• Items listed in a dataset

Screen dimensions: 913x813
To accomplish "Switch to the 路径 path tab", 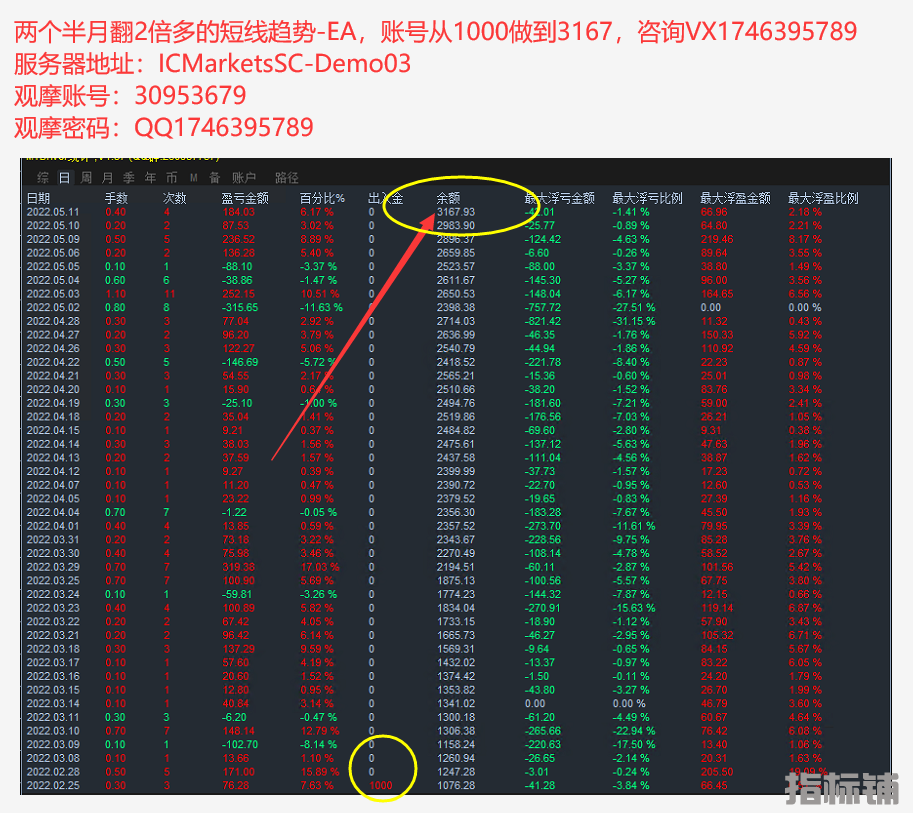I will [x=286, y=178].
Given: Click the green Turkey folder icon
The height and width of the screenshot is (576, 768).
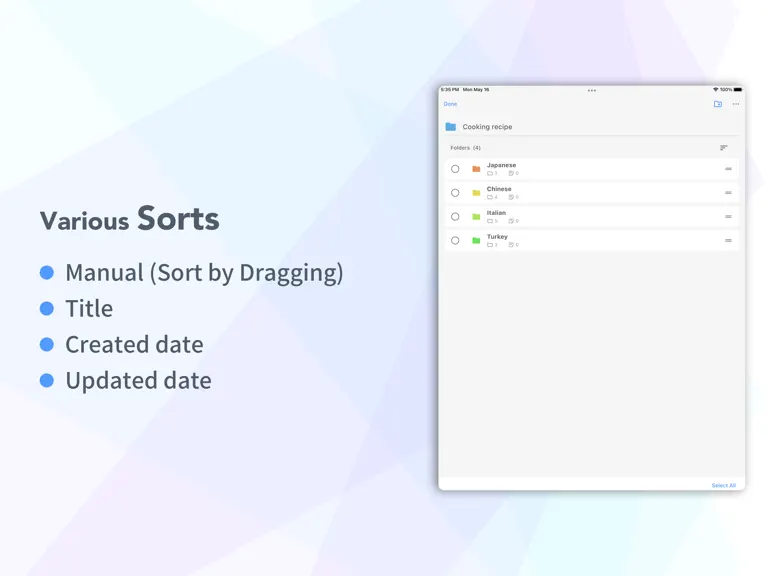Looking at the screenshot, I should click(x=476, y=240).
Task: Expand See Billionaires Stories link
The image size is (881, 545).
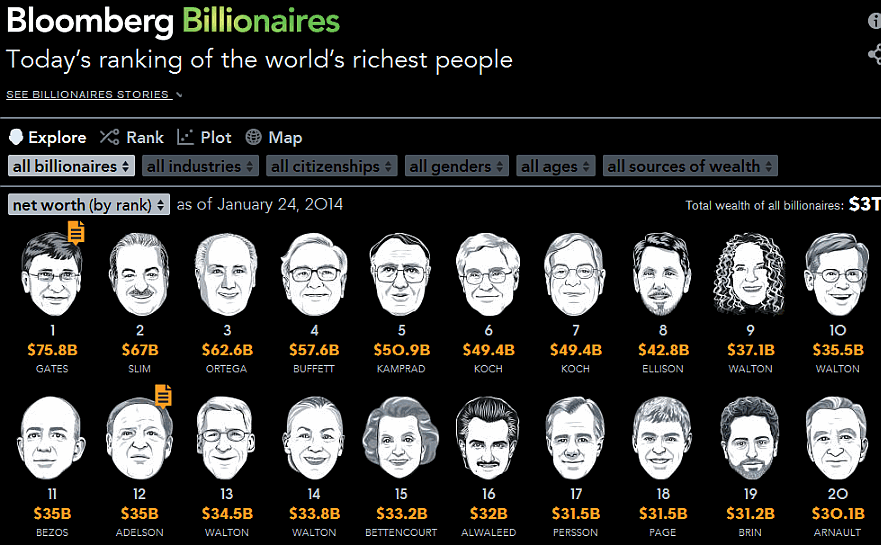Action: tap(94, 94)
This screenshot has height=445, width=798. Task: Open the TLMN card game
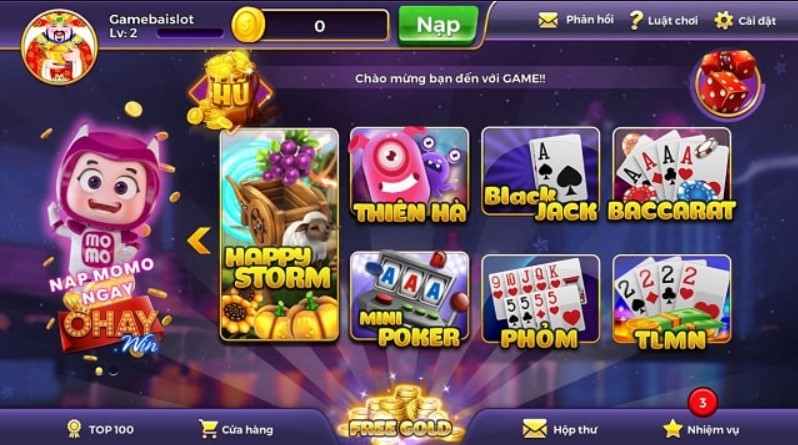coord(672,301)
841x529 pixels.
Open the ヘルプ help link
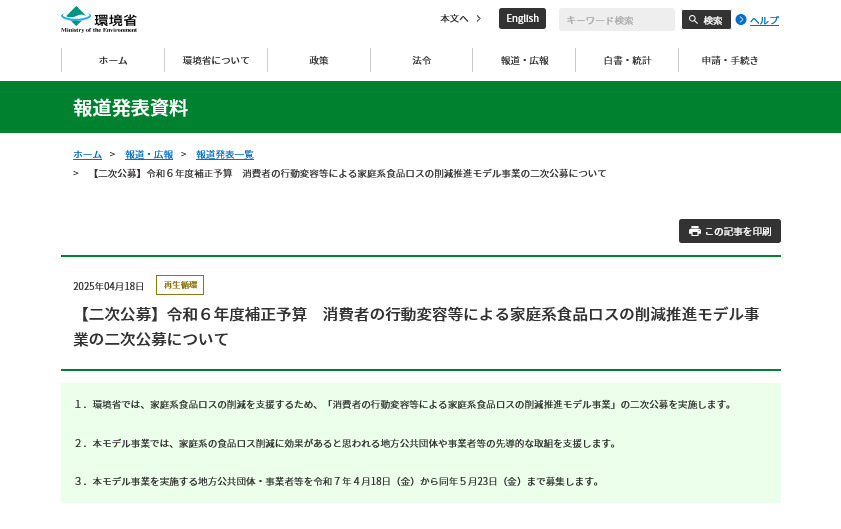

• WHAT YOU WILL DO
From the records, determine the number of lines holding the word "link", and state that number only.

• SOLUTION TO THIS EXERCISE
2